Помню, когда я училась, очень давно, кто-то из моих сокурсниц спросил: «На работе психолог до какой глубины эмпатии может доходить? Если я очень сочувствую, я могу тоже плакать с клиентом?». Преподаватель была с юмором и сказала: «Конечно! Главное, вы не превратитесь в клиента, чтобы он не начал вас утешать». Это мне очень помогает сейчас, потому что надо уметь сдерживаться, потому что ты говоришь с родителями, у которых умер ребёнок. А после этого ты едешь в другую семью, где, возможно, отмечают день рождения, или где получили лекарство или изобрели лекарство от болезни. Пусть оно не совсем спасает, но продлевает жизнь. И вот тебе уже нужен другой эмоциональный настрой, твоё другое состояние. Раз появилось лекарство, значит, появилась надежда. Надежда — это то, что невозможно отнять у человека, пока он жив.
Первое время мне было очень тяжело работать. Казалось, что родители не принимают болезни детей. Она неизлечимая, она тяжёлая, ребёнок умрёт — как это донести? Что-то начинать изменять, менять отношение к ситуации можно только тогда, когда эта ситуация понята и принята. Например, если я не верю, что я болею, зачем я буду лечиться? Если я не верю, что с ребёнком всё так плохо, зачем делать ему массажи или ещё что-то? Оказалось, если прислушаться и дать им выговориться, большинство родителей проговаривают: «Я всё понимаю. Лучше не будет. Я знаю, что нас ждёт. Но я не могу ничего не делать.

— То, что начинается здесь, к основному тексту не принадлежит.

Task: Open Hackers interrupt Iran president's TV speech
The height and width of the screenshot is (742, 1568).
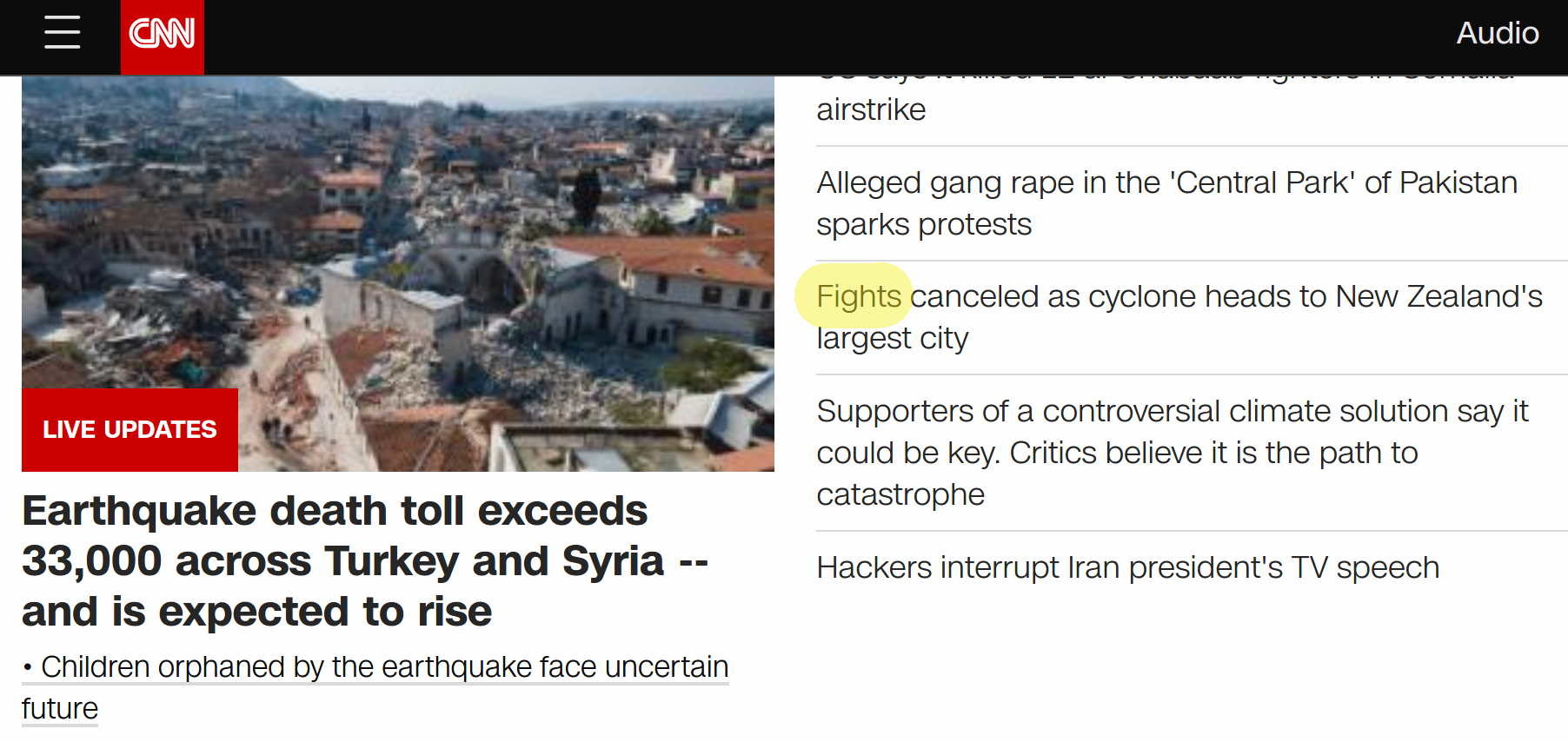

Я не могу не верить, не могу не надеяться и не разговаривать про эту чёртову реабилитацию, которая априори несовместима со словом „паллиативный“. Надежда остаётся с родителями даже тогда, когда ребёнок умирает.
Сотрудник паллиативной помощи должен употреблять в день слово „умер“ и „смерть“ какое-то количество раз: „Умер ваш ребёнок, Оля умерла“. Видимо, это должно заземлять. Но это практически невозможно… За три года работы я не видела родителей, которые были бы способны сказать: „Мой ребёнок умер“. Максимум, что они могут сказать — это „ушёл“, потому что это тоже даёт надежду на возможную встречу».
Я как-то пересматривала с племянницей мультик «Тайна Коко». Это настолько красивая история, весёлые картинки, классная концепция: люди умирают, но пока их помнят на Земле, они ещё где-то есть. И мир у них такой милый, можно с ними снова встретиться. В одной семье буквально за несколько месяцев до этого умер ребёнок. Мама мне говорит: «Знаете, какой у нас сейчас любимый мультик?» Я спрашиваю: «Какой?» Она говорит: «Тайна Коко». Говорю: «Что вам там нравится?» «Ну вот сама история красивая, про семью, про веру, мечту». Я говорю: «А ещё он даёт надежду?» Она говорит: «Да!» Потому что смерть ребёнка — это противоестественно и очень сложно принять»
Марина Владыкина, психолог Службы качества жизни.